Re: + memcg-oom-provide-more-info-while-memcg-oom-happening.patchadded to -mm tree

From: Michal Hocko
Date: Mon Jul 30 2012 - 09:49:14 EST


Hi and sorry for the late reply.

On Tue 24-07-12 13:33:03, Andrew Morton wrote:
>
> The patch titled
> Subject: memcg, oom: provide more info while memcg oom happening
> has been added to the -mm tree. Its filename is
> memcg-oom-provide-more-info-while-memcg-oom-happening.patch
>
> Before you just go and hit "reply", please:
> a) Consider who else should be cc'ed
> b) Prefer to cc a suitable mailing list as well
> c) Ideally: find the original patch on the mailing list and do a
> reply-to-all to that, adding suitable additional cc's
>
> *** Remember to use Documentation/SubmitChecklist when testing your code ***
>
> The -mm tree is included into linux-next and is updated
> there every 3-4 working days
>
> ------------------------------------------------------
> From: Sha Zhengju <handai.szj@xxxxxxxxxx>
> Subject: memcg, oom: provide more info while memcg oom happening
>
> When an memcg oom is happening the current memcg related dump information
> is limited for debugging. Provide more detailed memcg page statistics
> together with the total one while hierarchy is enabled.

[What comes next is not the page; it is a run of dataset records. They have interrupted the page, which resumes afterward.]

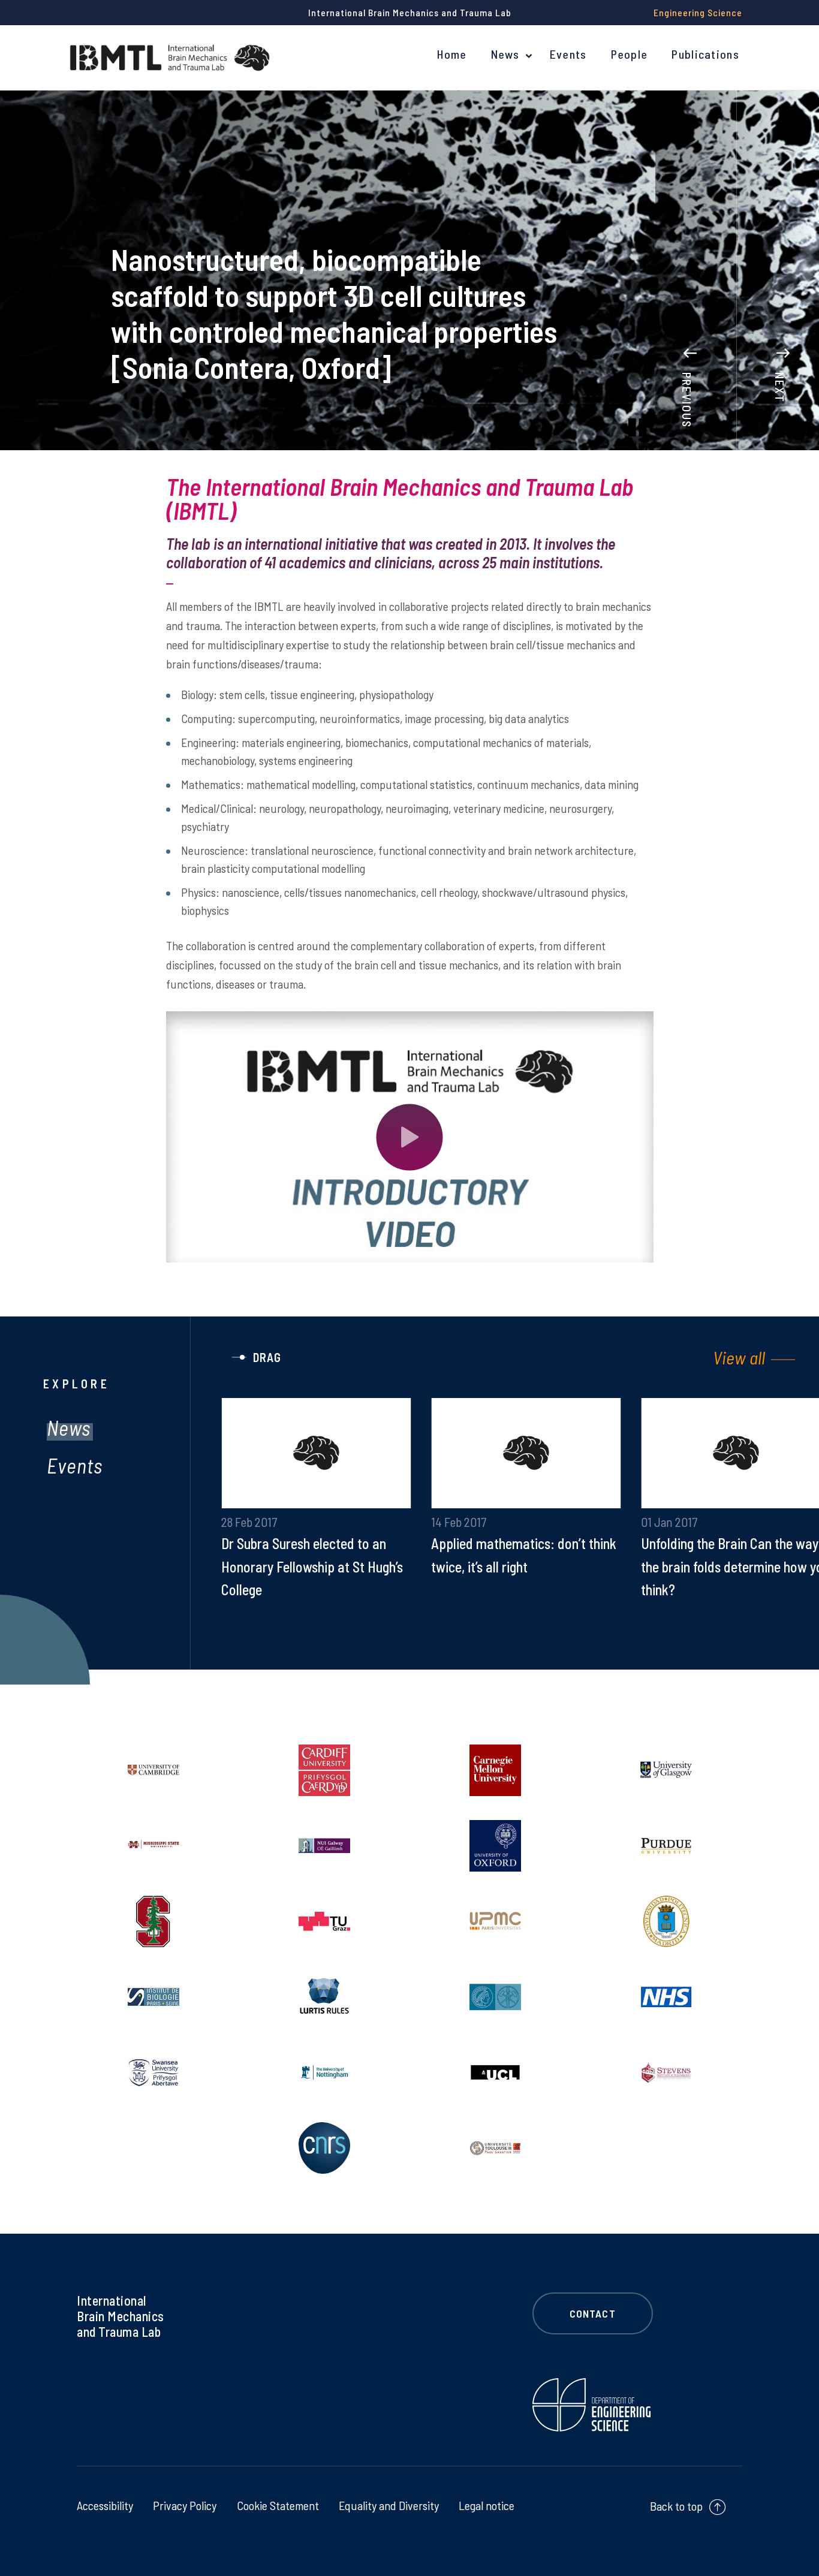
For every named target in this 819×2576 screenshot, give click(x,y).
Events (568, 54)
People (629, 54)
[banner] (170, 57)
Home (451, 54)
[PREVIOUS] (690, 334)
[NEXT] (783, 334)
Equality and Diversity (389, 2505)
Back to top (676, 2506)
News (505, 54)
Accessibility (105, 2505)
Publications (705, 54)
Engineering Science (698, 12)
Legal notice (486, 2505)
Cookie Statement (278, 2505)
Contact (593, 2313)
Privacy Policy (184, 2505)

I do agree that we need to print something more useful for memcg-oom
(who cares about the global state when the problem is per-memcg) but
this doesn't seem to be the best way to address it because it just adds
more to the OOM output and it doesn't prevent the global state being
printed out.
Please note that memcg oom can happen much more often than the global
oom so we should print only the important information.
Some more questions/notes below.

In short, I think the patch should be dropped.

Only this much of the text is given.